──────── Text excerpt ────────

Image Just over three weeks ago, I was one of nearly 150,000 candidates signed up to sit for one of the levels of the CFA Program. As I strolled into the Des Moines testing center, shuffling through my pile of notecards one last time, I wasn’t surprised to look up and see faces that ranged from “falling asleep exhausted” to “on the verge of tears.” However, something did surprise me about the crowd: there were very few candidates that appeared to be my age.

So why did I, a college senior, decide to sign up to take what is commonly known as Wall Street’s hardest exam?

A Key Certification In Investment Management

Prior to starting my internship as a credit research analyst, I had only heard a little about the designation. It wasn’t until the first day at my internship that I noticed how prevalent it was in the investment management world. After meeting with many of my new coworkers, flipping through pitchbooks, and looking through sell-side research reports on Bloomberg, I realized that it was actually relatively uncommon for analysts and portfolio managers to NOT have those three little letters at the end of their name.

──────── Source data ────────

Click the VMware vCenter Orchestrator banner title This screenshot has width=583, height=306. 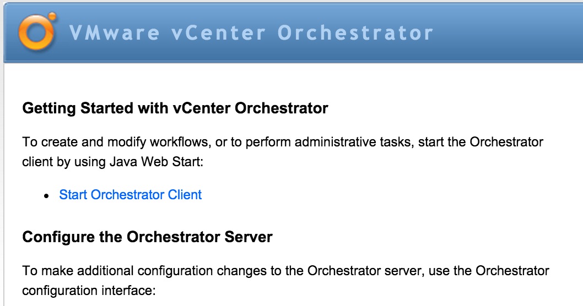tap(251, 33)
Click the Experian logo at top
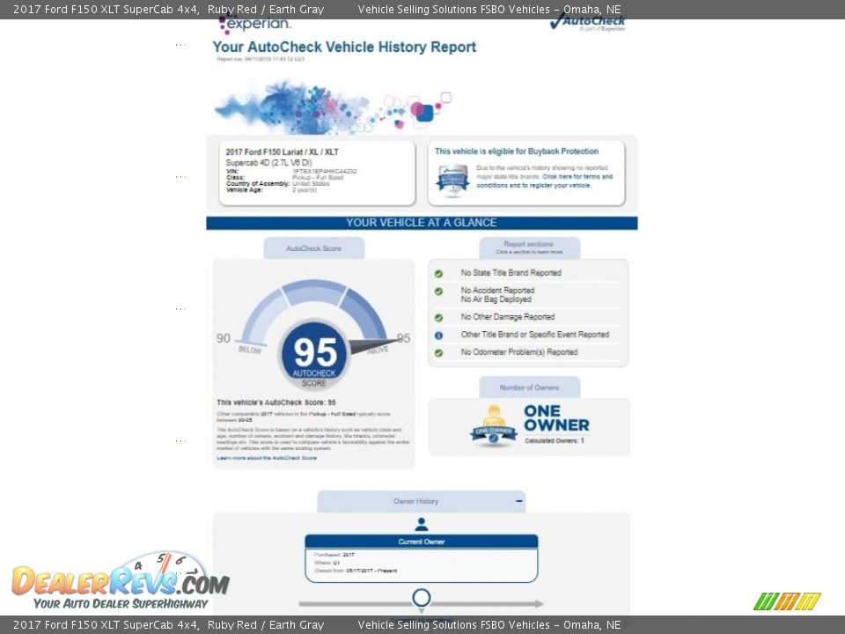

────────

Objective A:
According to the essay on the CFA Program, in which city was the testing center located?
Objective B:
Reproduce the essay on the CFA Program from "Prior to starting" to "of their name.".
The listing comes from a separate source and is unrelated to the essay on the CFA Program.

Exercise response A:
Des Moines

Exercise response B:
Prior to starting my internship as a credit research analyst, I had only heard a little about the designation. It wasn’t until the first day at my internship that I noticed how prevalent it was in the investment management world. After meeting with many of my new coworkers, flipping through pitchbooks, and looking through sell-side research reports on Bloomberg, I realized that it was actually relatively uncommon for analysts and portfolio managers to NOT have those three little letters at the end of their name.